» **WHAT YOU NEED TO DO**
From the data below, copy out every line in which the word "agent" occurs.

Items from a dataset
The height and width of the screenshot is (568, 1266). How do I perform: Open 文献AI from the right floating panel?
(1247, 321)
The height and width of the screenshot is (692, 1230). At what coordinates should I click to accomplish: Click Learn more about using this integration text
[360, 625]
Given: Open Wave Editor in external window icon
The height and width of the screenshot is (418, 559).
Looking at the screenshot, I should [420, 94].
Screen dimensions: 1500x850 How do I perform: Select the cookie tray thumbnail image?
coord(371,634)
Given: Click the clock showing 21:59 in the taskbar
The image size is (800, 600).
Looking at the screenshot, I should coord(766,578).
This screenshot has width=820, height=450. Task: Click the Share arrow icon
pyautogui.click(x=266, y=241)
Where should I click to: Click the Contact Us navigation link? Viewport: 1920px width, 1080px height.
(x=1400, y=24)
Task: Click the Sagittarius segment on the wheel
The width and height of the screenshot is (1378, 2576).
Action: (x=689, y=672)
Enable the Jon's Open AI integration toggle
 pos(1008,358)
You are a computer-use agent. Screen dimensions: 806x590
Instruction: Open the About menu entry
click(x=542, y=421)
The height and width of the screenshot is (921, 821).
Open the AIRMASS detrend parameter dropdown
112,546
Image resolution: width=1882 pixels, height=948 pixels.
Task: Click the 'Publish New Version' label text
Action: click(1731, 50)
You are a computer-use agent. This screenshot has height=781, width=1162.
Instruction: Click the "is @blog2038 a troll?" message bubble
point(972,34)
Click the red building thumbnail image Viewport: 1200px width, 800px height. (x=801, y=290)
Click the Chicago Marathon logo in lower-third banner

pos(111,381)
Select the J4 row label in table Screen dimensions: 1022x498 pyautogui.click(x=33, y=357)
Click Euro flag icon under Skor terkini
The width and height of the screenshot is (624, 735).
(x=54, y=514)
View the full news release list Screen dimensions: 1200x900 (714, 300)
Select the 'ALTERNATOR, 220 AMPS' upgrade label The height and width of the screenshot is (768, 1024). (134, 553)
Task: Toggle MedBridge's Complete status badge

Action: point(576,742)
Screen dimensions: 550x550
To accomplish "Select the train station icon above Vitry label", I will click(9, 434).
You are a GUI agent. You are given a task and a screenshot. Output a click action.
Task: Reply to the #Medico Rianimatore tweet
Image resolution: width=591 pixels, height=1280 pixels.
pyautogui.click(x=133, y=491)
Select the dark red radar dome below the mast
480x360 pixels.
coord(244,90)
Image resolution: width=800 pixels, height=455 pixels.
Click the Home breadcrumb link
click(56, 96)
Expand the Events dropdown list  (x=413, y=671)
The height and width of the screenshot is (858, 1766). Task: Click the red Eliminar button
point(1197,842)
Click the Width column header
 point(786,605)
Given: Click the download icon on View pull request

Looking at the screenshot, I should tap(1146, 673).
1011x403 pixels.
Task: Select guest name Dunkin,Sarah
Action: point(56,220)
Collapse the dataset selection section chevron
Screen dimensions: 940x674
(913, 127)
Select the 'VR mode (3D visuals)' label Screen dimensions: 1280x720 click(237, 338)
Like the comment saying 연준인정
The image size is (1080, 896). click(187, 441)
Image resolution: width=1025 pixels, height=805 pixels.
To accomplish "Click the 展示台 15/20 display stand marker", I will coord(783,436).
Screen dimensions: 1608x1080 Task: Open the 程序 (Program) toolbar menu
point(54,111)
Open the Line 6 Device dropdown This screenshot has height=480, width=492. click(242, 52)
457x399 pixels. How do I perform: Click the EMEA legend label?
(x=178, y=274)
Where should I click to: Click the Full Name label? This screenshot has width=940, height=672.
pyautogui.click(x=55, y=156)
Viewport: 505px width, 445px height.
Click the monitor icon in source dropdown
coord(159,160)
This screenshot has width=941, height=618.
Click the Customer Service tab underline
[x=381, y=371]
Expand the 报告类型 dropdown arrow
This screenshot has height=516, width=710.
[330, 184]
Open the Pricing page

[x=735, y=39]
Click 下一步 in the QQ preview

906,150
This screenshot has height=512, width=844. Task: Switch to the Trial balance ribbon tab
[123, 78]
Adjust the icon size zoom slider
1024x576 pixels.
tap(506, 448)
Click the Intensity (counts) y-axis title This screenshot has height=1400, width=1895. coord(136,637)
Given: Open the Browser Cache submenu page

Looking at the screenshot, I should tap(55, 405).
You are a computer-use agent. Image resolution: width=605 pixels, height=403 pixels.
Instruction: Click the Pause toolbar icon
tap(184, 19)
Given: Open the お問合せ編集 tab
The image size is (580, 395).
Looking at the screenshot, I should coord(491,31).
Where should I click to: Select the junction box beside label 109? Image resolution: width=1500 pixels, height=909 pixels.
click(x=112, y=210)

» **RESPONSE AREA**
You are a computer-use agent. Screen dimensions: 806x590
You are a computer-use agent. This screenshot has height=781, width=1162.
You are a GUI agent. You are given a task and a screenshot. Output a click action.
You are a computer-use agent. Image resolution: width=605 pixels, height=403 pixels.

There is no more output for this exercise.